А.Солженицын был призван в армию в 1941 году. Через год, по окончании специального училища, назначен командиром артиллерийской батареи. Артиллерийская батарея, как известно, не зенитная, а 1942 - не один из последних, а напротив, один из первых годов войны. Разумеется, ошибки эти ничтожны, но в статье об ответственности писателя не следовало бы допускать и таких. Журналистика тоже дело ответственное.
Читаем дальше:
"Незадолго до окончания войны он был осужден по обвинению в антисоветской деятельности и отбывал наказание в лагерях. В 1957 г. реабилитирован".
Тут нет фактических неточностей. Но этот абзац нечто гораздо худшее, чем неточность.

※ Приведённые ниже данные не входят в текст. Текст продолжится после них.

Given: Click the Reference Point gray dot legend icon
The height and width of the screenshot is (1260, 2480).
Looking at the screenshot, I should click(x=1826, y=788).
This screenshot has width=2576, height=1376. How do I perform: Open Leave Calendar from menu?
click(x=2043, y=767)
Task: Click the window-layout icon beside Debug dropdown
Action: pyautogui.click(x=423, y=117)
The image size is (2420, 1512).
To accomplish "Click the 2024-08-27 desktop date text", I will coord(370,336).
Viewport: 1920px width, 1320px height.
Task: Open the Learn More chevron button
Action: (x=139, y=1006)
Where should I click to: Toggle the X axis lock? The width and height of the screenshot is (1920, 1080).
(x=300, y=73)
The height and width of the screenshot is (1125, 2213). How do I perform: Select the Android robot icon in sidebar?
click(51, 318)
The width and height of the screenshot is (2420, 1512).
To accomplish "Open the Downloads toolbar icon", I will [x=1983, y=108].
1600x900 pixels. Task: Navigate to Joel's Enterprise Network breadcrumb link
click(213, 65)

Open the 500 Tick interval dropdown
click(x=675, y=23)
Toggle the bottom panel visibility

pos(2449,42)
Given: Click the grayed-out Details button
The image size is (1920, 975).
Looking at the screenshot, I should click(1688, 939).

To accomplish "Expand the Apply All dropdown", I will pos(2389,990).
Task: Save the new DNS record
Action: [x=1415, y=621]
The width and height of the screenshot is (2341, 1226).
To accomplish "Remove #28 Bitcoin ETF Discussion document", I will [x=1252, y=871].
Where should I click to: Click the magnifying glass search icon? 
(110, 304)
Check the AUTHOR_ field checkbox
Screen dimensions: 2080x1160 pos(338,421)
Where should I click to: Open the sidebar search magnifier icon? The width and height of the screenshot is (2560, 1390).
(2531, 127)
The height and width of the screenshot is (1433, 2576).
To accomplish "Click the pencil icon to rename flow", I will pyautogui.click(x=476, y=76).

А.Солженицын действительно реабилитирован. Какое же право, моральное и юридическое, имеет "Литературная Газета" публично заговаривать о несовершенном им преступлении? Ведь граждане, реабилитированные после смерти Сталина, это те жертвы ежовского, бериевского, абакумовского короче, сталинского террора, которые не были виновны перед законом и обществом; напротив, общество и учреждения, призванные вершить и охранять закон, оказались виновны перед ними. Зачем же газета бесстрастным голосом и как бы между прочим снова преподносит читателям единожды уже разоблаченную ложь? Оба факта на выбор: хотите - верьте обвинению, хотите реабилитации... Совсем как в известном анекдоте: "Петров? Ах, это тот, с которым что-то случилось, не припомню, что именно: то ли он кого-то обокрал, то ли, наоборот, его обокрали... Во всяком случае будьте осторожны".